## YOUR OBJECTIVE
Print word for word everything in the music-video column from "One band who" down to "of success now.".

Then there’s time-honoured ‘band on tour’ travelogue video. Which is fine here, as Violent Soho seem to have been going for the ‘hardest work guys in showbiz’ title in the year since the Hungry Ghost album came out. Eightfold (I Oh You) celebrates the album going gold, although an element of this clip suggests something green may have been appreciated as much. Crowds go mad, band go off. Best of luck to them.

Or kids will always work cheap. Bombay Bicycle Club go for the well-tested primary school play motif. Home By Now (Island) adds the layer of said pupils – and likely many of the band’s audience – perhaps having no idea of the movie they’re tributing. Needs more Hal and Dave. And is it just me, or are the band getting further from being just an inoffensive indie pop band into believing they’re making BIG STATEMENTS saying nothing? Because, fuck knows we need another Muse.

One band who maybe started this whole low-budget-but-clever round of one-shot video making, perhaps to the level of obscuring anything musical they actually achieved, OK Go trade in the treadmills for rather neat little scooters and a camera drone for I Won’t Let You Down (Capitol/Paracadute). Somebody also remembered the old Busby Berkeley dance moves and overhead camera shots to further gain your attention. But get to the end of this column, and then come back and see if you remember anything of the song itself. Or maybe a couple of million views on YouTube is the meaning of success now.

## INFORMATION SHOWN
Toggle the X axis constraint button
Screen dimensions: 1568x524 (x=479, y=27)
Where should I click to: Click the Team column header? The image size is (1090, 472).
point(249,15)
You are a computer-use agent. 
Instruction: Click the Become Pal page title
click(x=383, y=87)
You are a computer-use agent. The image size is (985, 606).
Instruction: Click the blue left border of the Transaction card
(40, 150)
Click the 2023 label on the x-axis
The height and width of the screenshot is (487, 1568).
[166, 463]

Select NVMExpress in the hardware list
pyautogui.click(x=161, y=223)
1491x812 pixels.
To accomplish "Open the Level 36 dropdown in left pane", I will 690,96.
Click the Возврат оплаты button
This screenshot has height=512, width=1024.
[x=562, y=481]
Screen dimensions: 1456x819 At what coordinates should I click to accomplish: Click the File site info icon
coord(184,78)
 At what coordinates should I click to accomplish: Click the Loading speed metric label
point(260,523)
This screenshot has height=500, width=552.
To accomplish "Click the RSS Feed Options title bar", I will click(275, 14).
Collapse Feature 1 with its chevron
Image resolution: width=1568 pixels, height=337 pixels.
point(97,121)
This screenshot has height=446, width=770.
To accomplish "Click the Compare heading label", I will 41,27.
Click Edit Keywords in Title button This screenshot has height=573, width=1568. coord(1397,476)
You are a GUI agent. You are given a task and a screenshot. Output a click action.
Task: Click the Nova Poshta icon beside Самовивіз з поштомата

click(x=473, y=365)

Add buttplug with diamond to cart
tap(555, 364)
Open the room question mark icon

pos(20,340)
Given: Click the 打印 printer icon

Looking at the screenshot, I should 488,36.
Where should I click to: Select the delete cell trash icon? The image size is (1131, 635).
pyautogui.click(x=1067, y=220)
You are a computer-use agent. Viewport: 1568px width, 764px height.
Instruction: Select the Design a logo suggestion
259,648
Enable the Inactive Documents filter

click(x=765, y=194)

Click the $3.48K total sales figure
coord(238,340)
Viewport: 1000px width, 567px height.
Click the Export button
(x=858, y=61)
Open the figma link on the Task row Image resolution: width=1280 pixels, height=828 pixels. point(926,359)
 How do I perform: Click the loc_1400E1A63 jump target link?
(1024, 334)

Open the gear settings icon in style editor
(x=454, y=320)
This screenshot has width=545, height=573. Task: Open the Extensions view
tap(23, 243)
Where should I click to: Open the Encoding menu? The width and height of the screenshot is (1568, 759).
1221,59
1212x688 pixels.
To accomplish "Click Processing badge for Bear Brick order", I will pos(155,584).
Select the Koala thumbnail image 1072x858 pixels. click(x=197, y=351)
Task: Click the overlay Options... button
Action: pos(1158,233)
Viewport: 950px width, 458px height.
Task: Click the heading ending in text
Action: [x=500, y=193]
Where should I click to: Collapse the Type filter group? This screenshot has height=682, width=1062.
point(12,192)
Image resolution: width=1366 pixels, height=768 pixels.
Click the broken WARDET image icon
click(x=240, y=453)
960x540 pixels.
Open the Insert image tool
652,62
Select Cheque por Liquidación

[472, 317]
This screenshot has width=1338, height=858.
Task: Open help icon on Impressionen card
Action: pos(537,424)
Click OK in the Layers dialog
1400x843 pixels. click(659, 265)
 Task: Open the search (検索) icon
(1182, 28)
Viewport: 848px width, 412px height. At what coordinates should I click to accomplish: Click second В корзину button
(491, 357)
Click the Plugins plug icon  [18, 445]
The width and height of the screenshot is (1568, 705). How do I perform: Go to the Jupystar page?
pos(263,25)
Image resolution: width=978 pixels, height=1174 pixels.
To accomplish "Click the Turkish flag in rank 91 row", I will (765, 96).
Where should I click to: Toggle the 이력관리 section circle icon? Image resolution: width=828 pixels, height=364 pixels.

## THE COMPLETED TASK
One band who maybe started this whole low-budget-but-clever round of one-shot video making, perhaps to the level of obscuring anything musical they actually achieved, OK Go trade in the treadmills for rather neat little scooters and a camera drone for I Won’t Let You Down (Capitol/Paracadute). Somebody also remembered the old Busby Berkeley dance moves and overhead camera shots to further gain your attention. But get to the end of this column, and then come back and see if you remember anything of the song itself. Or maybe a couple of million views on YouTube is the meaning of success now.